## Task item
Take the lines from the one containing "1400x840 pixels." through the end of the material and write them out exactly, omitting pictures.

## Input
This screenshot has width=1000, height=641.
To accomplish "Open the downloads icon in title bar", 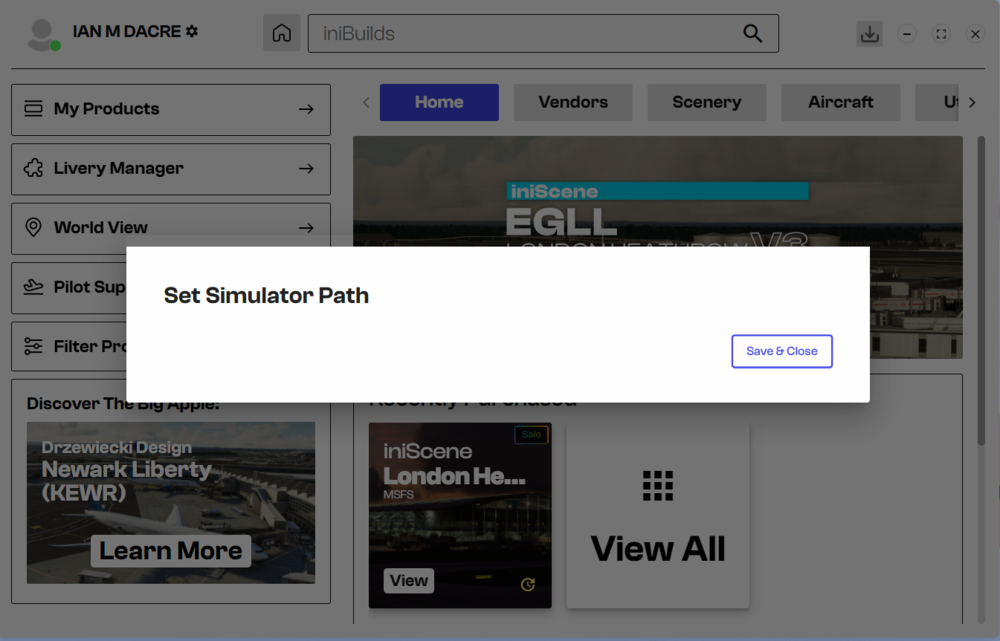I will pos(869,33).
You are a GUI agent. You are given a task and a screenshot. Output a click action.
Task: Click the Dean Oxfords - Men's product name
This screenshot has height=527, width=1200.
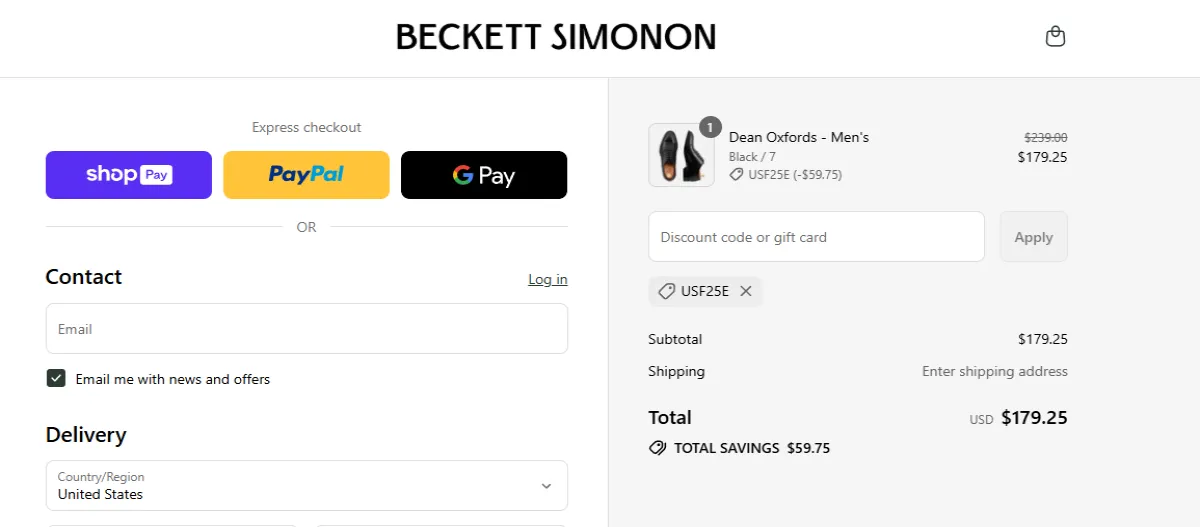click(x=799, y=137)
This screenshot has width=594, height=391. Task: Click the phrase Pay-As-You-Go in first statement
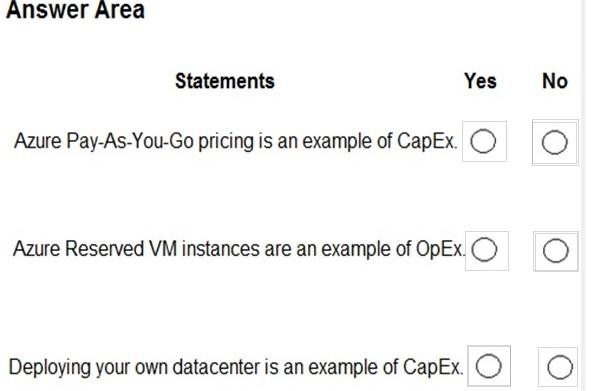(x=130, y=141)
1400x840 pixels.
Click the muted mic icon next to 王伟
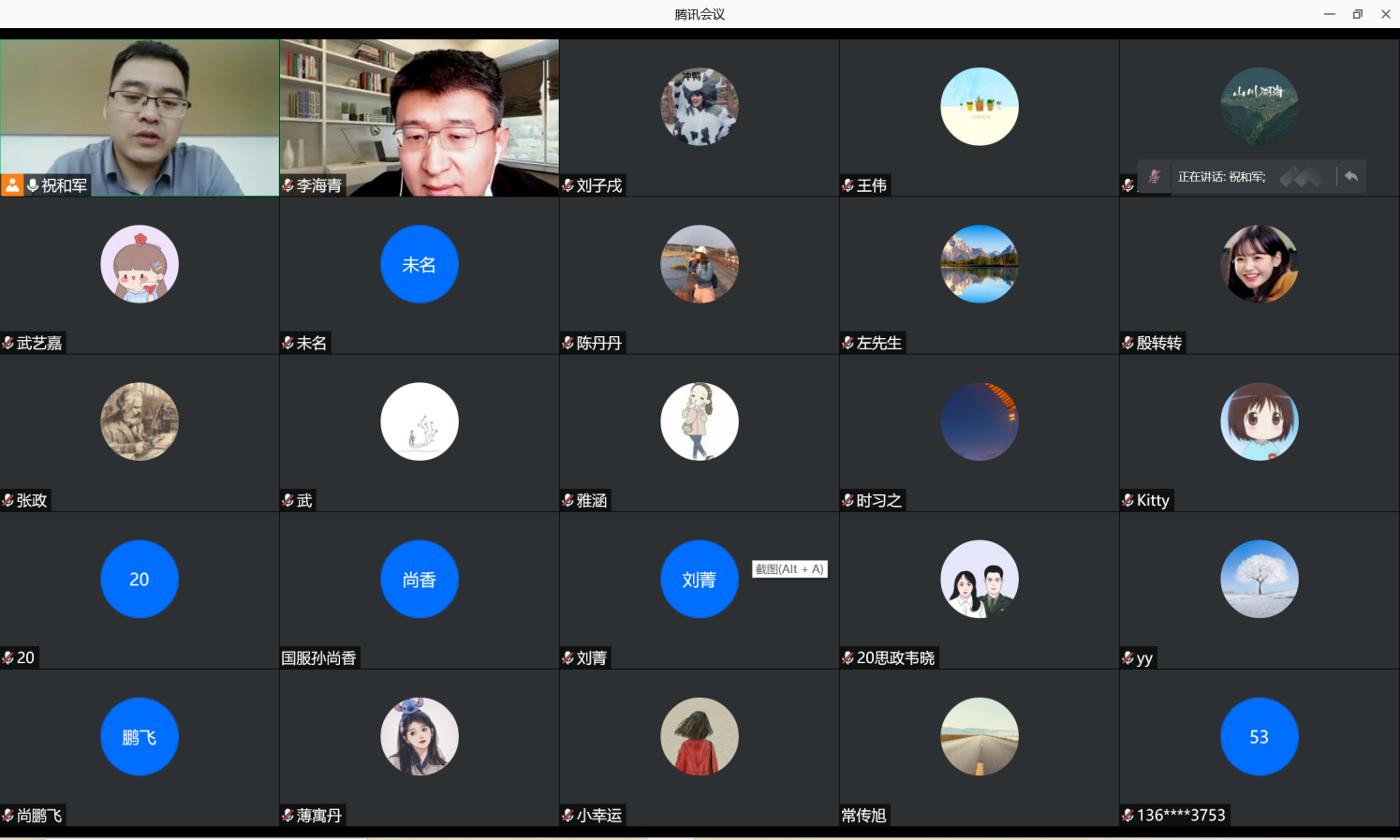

## Response
1400x840 pixels.
Click the muted mic icon next to 王伟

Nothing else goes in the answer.